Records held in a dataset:
========================

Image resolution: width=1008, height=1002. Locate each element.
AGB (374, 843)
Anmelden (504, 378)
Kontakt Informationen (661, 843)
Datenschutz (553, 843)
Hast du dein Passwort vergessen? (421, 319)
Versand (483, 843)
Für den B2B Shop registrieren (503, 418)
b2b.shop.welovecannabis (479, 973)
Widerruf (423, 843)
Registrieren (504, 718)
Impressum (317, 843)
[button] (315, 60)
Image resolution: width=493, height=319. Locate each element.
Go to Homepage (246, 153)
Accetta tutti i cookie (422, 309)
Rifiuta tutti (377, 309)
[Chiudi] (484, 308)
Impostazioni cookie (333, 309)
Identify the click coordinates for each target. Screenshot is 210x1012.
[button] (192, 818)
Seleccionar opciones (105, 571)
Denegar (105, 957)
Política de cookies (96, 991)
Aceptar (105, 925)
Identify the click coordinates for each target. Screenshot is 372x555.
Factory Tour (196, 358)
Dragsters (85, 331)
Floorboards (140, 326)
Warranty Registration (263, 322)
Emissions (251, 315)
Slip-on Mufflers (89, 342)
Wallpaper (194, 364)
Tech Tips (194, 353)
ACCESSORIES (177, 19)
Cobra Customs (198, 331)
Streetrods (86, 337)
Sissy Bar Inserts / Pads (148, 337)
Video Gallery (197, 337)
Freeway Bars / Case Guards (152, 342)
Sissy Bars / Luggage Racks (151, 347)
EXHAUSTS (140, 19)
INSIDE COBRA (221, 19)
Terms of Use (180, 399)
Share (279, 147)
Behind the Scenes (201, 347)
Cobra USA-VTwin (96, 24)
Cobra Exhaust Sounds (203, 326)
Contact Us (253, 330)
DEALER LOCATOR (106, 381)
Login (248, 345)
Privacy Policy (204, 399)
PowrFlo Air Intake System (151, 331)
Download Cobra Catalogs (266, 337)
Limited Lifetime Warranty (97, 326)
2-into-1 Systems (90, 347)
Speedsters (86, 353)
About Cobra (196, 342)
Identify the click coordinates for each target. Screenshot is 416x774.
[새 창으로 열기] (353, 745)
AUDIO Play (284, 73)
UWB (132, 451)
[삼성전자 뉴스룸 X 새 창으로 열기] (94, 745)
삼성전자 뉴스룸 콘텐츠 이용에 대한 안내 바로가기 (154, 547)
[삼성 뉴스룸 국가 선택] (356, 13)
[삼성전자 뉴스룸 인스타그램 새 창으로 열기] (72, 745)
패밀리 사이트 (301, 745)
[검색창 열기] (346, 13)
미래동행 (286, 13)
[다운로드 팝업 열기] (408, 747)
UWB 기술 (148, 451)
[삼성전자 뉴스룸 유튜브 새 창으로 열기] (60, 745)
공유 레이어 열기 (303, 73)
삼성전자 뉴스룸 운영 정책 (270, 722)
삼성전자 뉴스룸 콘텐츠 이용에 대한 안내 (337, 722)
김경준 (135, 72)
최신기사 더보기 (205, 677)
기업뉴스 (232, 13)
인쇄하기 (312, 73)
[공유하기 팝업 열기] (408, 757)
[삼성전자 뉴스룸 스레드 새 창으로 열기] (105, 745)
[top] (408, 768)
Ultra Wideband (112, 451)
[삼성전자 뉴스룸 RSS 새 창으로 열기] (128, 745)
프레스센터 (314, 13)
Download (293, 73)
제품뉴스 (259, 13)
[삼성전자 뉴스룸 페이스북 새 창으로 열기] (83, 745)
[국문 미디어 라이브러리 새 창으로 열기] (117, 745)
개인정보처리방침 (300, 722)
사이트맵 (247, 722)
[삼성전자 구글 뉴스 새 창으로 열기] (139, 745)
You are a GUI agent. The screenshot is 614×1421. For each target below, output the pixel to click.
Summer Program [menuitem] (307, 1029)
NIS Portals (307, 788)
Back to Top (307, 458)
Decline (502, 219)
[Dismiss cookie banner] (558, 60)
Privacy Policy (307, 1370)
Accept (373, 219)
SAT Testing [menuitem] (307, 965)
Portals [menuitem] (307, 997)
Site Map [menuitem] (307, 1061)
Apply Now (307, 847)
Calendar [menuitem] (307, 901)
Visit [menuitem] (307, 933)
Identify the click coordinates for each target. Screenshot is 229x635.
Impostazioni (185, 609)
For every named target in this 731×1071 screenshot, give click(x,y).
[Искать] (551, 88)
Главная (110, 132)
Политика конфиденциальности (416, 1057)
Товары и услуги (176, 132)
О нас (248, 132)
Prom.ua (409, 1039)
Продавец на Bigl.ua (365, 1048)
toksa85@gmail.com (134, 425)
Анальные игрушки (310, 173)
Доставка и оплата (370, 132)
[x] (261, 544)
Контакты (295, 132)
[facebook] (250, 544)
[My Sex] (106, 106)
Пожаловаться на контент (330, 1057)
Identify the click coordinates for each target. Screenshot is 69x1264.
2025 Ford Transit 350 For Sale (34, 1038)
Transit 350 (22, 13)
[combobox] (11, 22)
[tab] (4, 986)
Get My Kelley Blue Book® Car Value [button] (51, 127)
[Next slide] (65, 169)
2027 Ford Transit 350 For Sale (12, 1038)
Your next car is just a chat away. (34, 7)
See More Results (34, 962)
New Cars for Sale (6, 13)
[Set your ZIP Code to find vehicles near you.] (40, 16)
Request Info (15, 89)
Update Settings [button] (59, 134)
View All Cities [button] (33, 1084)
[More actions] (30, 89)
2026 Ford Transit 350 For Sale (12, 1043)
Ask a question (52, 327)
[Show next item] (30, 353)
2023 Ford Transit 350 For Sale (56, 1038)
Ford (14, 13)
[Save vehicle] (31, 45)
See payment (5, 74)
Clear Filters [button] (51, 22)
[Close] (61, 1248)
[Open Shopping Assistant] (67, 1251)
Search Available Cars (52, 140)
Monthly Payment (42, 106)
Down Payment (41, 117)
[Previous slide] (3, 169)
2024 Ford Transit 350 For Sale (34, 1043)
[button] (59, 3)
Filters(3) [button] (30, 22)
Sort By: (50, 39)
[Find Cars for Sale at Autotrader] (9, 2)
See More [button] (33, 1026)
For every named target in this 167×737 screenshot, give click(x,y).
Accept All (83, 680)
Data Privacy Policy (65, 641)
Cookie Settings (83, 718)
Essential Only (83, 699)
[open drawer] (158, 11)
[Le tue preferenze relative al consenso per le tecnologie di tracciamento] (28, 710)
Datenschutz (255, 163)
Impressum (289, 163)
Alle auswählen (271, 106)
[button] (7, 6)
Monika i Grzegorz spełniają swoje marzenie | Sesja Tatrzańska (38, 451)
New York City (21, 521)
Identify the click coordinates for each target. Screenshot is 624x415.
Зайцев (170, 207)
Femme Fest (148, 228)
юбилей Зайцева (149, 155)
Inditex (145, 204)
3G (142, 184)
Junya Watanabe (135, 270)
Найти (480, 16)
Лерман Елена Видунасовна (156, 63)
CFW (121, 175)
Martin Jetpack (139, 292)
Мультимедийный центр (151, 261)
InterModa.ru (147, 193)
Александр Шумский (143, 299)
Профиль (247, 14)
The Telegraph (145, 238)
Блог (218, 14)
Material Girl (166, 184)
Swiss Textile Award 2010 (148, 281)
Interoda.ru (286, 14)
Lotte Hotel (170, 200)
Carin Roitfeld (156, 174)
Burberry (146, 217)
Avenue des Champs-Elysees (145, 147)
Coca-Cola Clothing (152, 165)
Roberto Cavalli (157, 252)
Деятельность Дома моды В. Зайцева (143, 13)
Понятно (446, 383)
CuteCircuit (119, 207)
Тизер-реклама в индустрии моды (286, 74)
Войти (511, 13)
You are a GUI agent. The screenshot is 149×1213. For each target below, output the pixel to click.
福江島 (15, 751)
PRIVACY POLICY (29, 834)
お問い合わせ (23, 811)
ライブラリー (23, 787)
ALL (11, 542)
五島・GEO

========================

▶ [Task goal] Reproduce every line of the listing from the line with "Screenshot is 229x635." up to and including the line with "[tab] (4, 986)", adding 5 to both numbers of each coordinate pair. Copy all other text on those lines unchanged.

▶ [Answer for this exercise]
Identify the click coordinates for each target. Screenshot is 229x635.
Impostazioni (190, 614)
For every named target in this 731×1071 screenshot, give click(x,y).
[Искать] (556, 93)
Главная (115, 137)
Политика конфиденциальности (421, 1062)
Товары и услуги (181, 137)
О нас (253, 137)
Prom.ua (414, 1044)
Продавец на Bigl.ua (370, 1053)
toksa85@gmail.com (139, 430)
Анальные игрушки (315, 178)
Доставка и оплата (375, 137)
[x] (266, 549)
Контакты (300, 137)
[facebook] (255, 549)
[My Sex] (111, 111)
Пожаловаться на контент (335, 1062)
Identify the click coordinates for each target. Screenshot is 69x1264.
2025 Ford Transit 350 For Sale (39, 1043)
Transit 350 (27, 18)
[combobox] (16, 27)
[tab] (9, 991)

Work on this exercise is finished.